◆ Textauszug
Zu Entstehungsbeginn 1997 beschlossen die Herausgeber ein "Memorandum of Agreement Regarding Biographical Entries", in dem die Richtlinien für die Aufnahme von Forschern in den biografischen Teil festgelegt wurden.
Drei Auswahlkriterien: ...
In gemeinsamen Gesprächen der Herausgeber mit Karl Meyer wurden diese Selektionskriterien neu überdacht, spezifiziert und erweitert. Auf folgende Auslesekriterien hat man sich geeinigt: prägnante Beiträge, hoher Impact-Faktor und Interdisziplinarität.
... prägnante Beiträge ...
Der Themenbereich "Biografien" sollte nicht mehr als 150 bereits verstorbene Persönlichkeiten umfassen, wobei jeder Beitrag in einem kurzen, analytischen Essay bestehen sollte, der sich mit den wissenschaftlichen Leistungen als auch mit dem Umfeld, in dem Person und Werk eingebettet waren, beschäftigt.
... hoher Impact-Faktor ...
Die auserlesenen Personen sollten sich durch einen hohen, heute noch gültigen wissenschaftlichen Impact auszeichnen, der daran gemessen wird, inwieweit die Werke der betreffenden Person in der gegenwärtigen wissenschaftlichen Auseinandersetzung noch als Quelle herangezogen werden, und wie die Bedeutung der jeweiligen Person in Rankings von derzeitigen Sozialwissenschaftlern eingestuft wird.

◆ Ihre Aufgabe
Geben Sie aus dem Text über die Auswahlkriterien für Biografien den Abschnitt von „Drei Auswahlkriterien: ...“ bis „prägnante Beiträge ...“ wortgetreu wieder.

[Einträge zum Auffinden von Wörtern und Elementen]
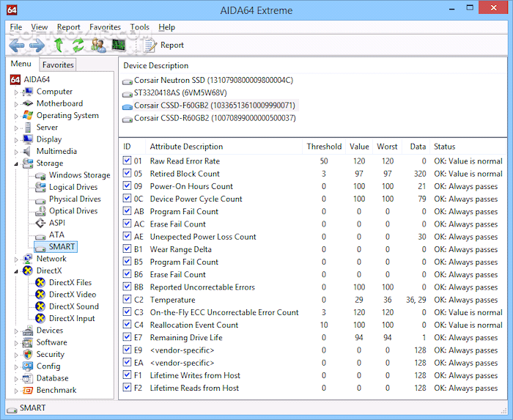Open the monitor graph icon in toolbar
The height and width of the screenshot is (420, 513).
pyautogui.click(x=118, y=45)
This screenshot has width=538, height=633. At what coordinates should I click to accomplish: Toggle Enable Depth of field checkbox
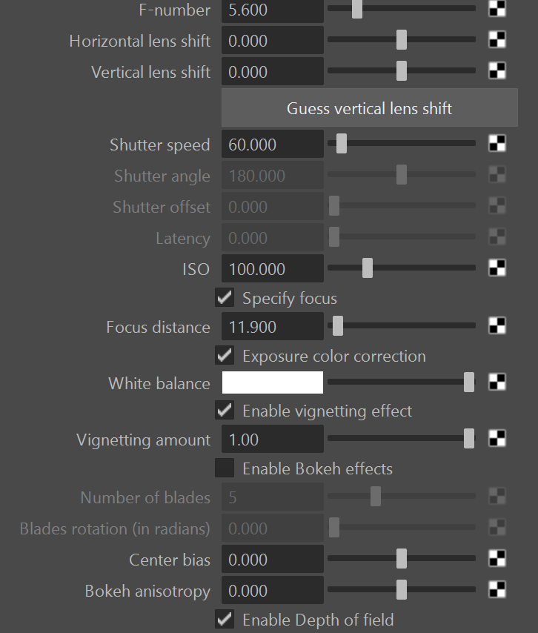(225, 619)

◆ Antwort zur Übung
Drei Auswahlkriterien: ...
In gemeinsamen Gesprächen der Herausgeber mit Karl Meyer wurden diese Selektionskriterien neu überdacht, spezifiziert und erweitert. Auf folgende Auslesekriterien hat man sich geeinigt: prägnante Beiträge, hoher Impact-Faktor und Interdisziplinarität.
... prägnante Beiträge ...